» Directions:
1. Reproduce the section of the passage on Shia opposition in Iraq from "Meanwhile our relationship" up to and including "10 years later.".
2. Using the passage on Shia opposition in Iraq, answer the following:
(a) Whose visit strengthened the relationship with the League of Active Clerics in Iran?
(b) In what city did Grand Ayatollah Sayyid Muhsin al-Hakim die?
(c) About how many citizens did the Baathists deport after al-Hakim's death?
[START OF Passage provided]
Meanwhile our relationship with the Khomeinist (League of Active Clerics in Iran) strengthened after a visit by Sayyid Mustafa al-Khomeini, they began to give us copies of Imam Khomeini's lectures of Vilayet-e-Faqih, in which we saw a compatability with our own views, this played a role in the future of the relationship between our movement and the Iranian Revolution 10 years later.
DIFFICULT DAYS
As soon as Grand Ayatollah Sayyid Muhsin al-Hakim died in Baghdad at the end of 1970, a revolutionary spirit spread against the Baathist regime all over Iraq, the Shia organized a massive rally for al-Hakim's funeral, carrying his coffin the entire distance between Baghdad and Najaf, when president Ahmed Hasan al-Bakr attended, cries such as "Listen, President, the Sayyid is Not a Spy...Listen, Traitor, The Sayyid is not a Spy!", after al-Hakim died, the Baathist conducted a massive deportation of the large Iranian diaspora in Iraq, especially in the cities of Najaf, Kerbala, Kadhimiya and Basra, about 50,000 citizens who were born, alongside their fathers, in Iraq - but did not get the Iraqi nationality - were deported, they used to form a base for the religious Marji'iyya opposition, and so by deporting them the regime sought to drain the lake the Marji'yya moved about in, even though the Iranians who stayed in Iraq were generally isolated from Iraqi political discourse, which partly explains the distance kept by the Shii religious movement against direct involvement in Iraqi political affairs, but they formed a fundamental backbone for the clergy, thus the deportation of this massive number of people uprooted the social structure of the rising Islamic movement in Iraq.
[END OF Passage provided]
[START OF Provided material]
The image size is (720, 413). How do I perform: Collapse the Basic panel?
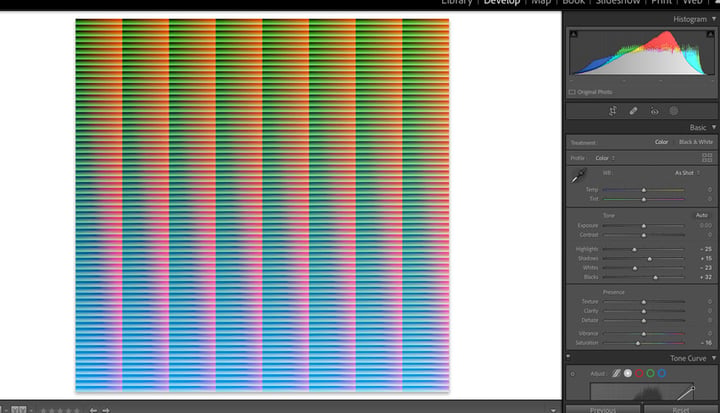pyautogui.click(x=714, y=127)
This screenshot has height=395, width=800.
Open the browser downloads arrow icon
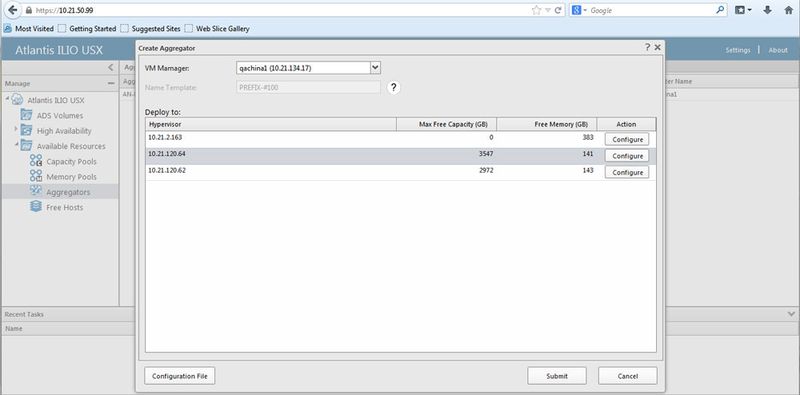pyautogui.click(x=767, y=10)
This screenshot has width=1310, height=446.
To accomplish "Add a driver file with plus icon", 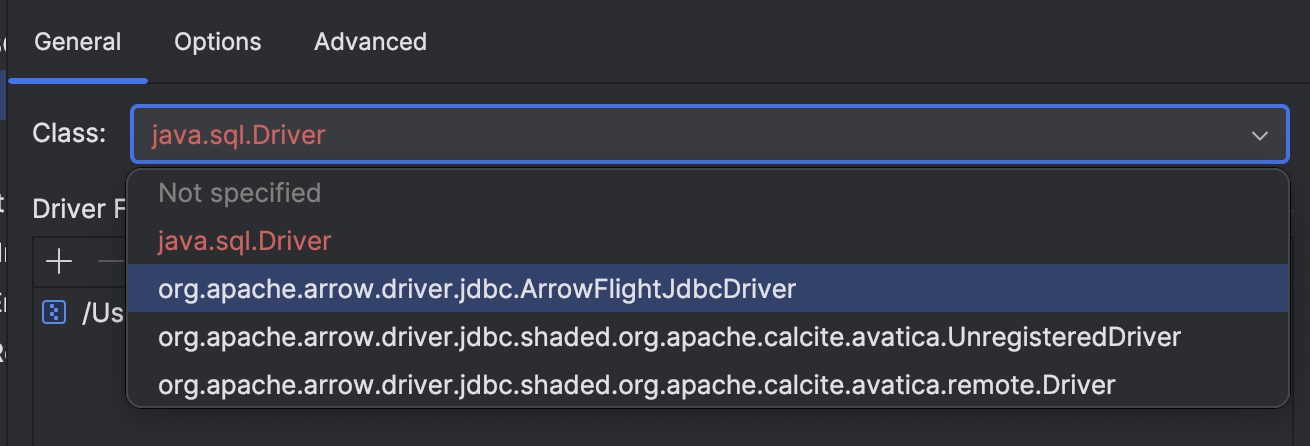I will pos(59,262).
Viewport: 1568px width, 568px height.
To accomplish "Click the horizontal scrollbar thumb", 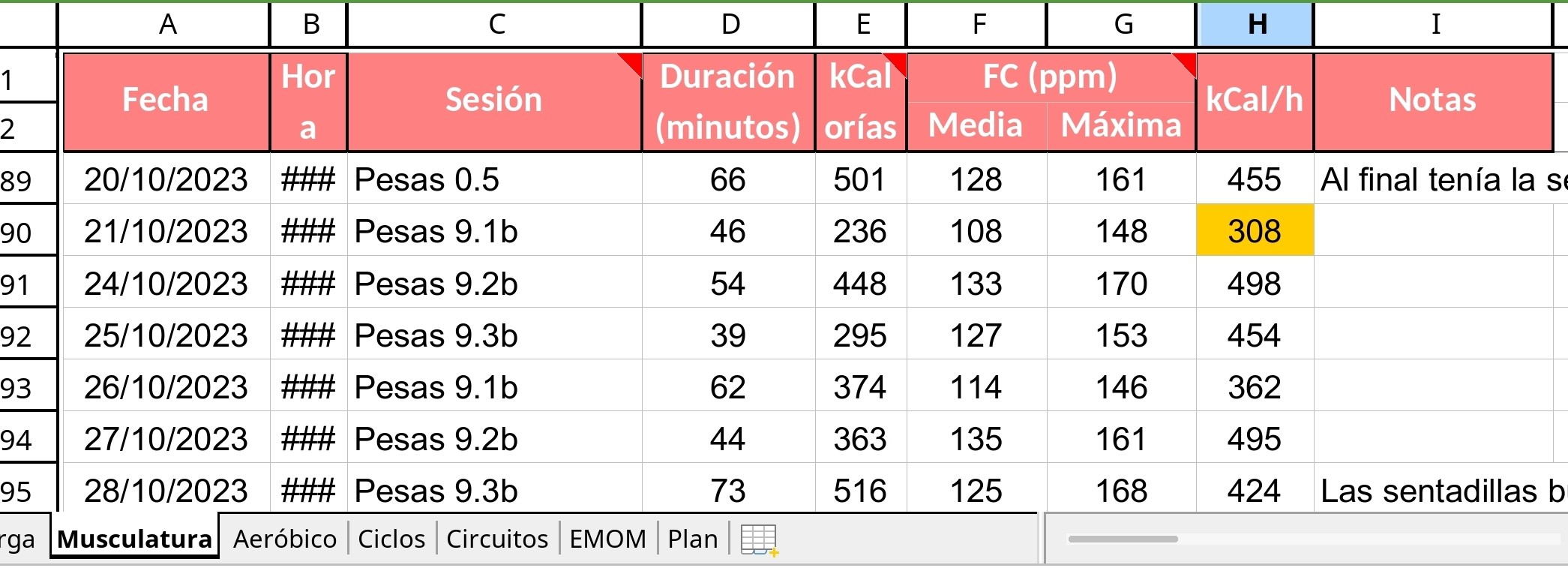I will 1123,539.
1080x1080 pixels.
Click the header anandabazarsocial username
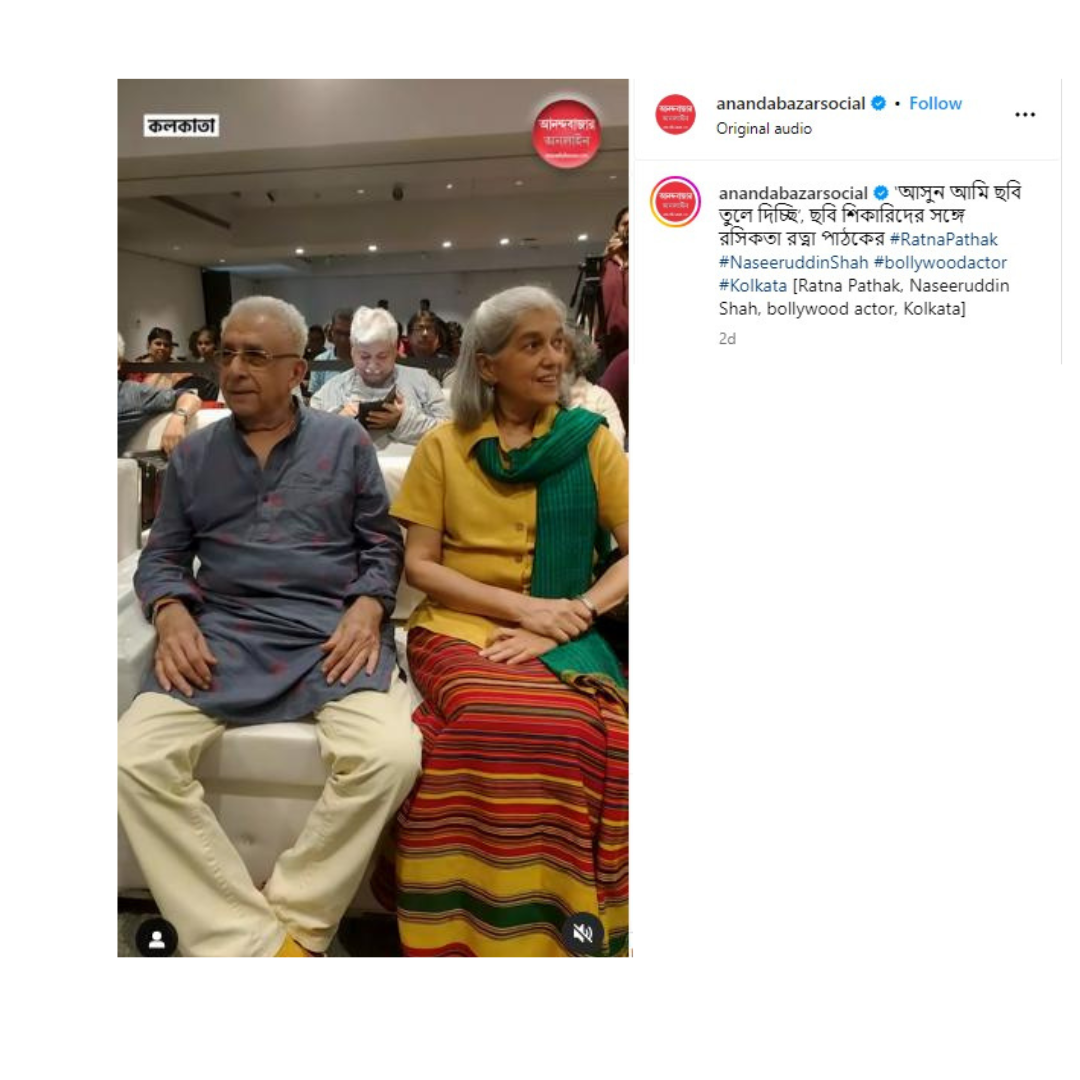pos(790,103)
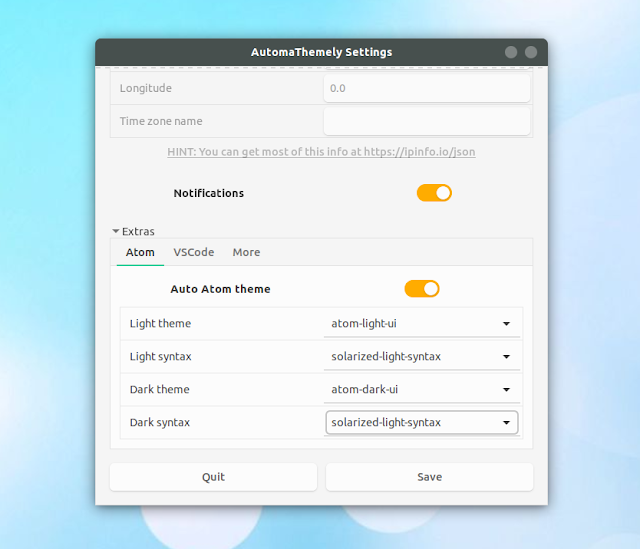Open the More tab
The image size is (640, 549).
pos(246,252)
[END OF Provided material]
» Answers to the tasks:
1.
Meanwhile our relationship with the Khomeinist (League of Active Clerics in Iran) strengthened after a visit by Sayyid Mustafa al-Khomeini, they began to give us copies of Imam Khomeini's lectures of Vilayet-e-Faqih, in which we saw a compatability with our own views, this played a role in the future of the relationship between our movement and the Iranian Revolution 10 years later.

2.
(a) Sayyid Mustafa al-Khomeini
(b) Baghdad
(c) About 50,000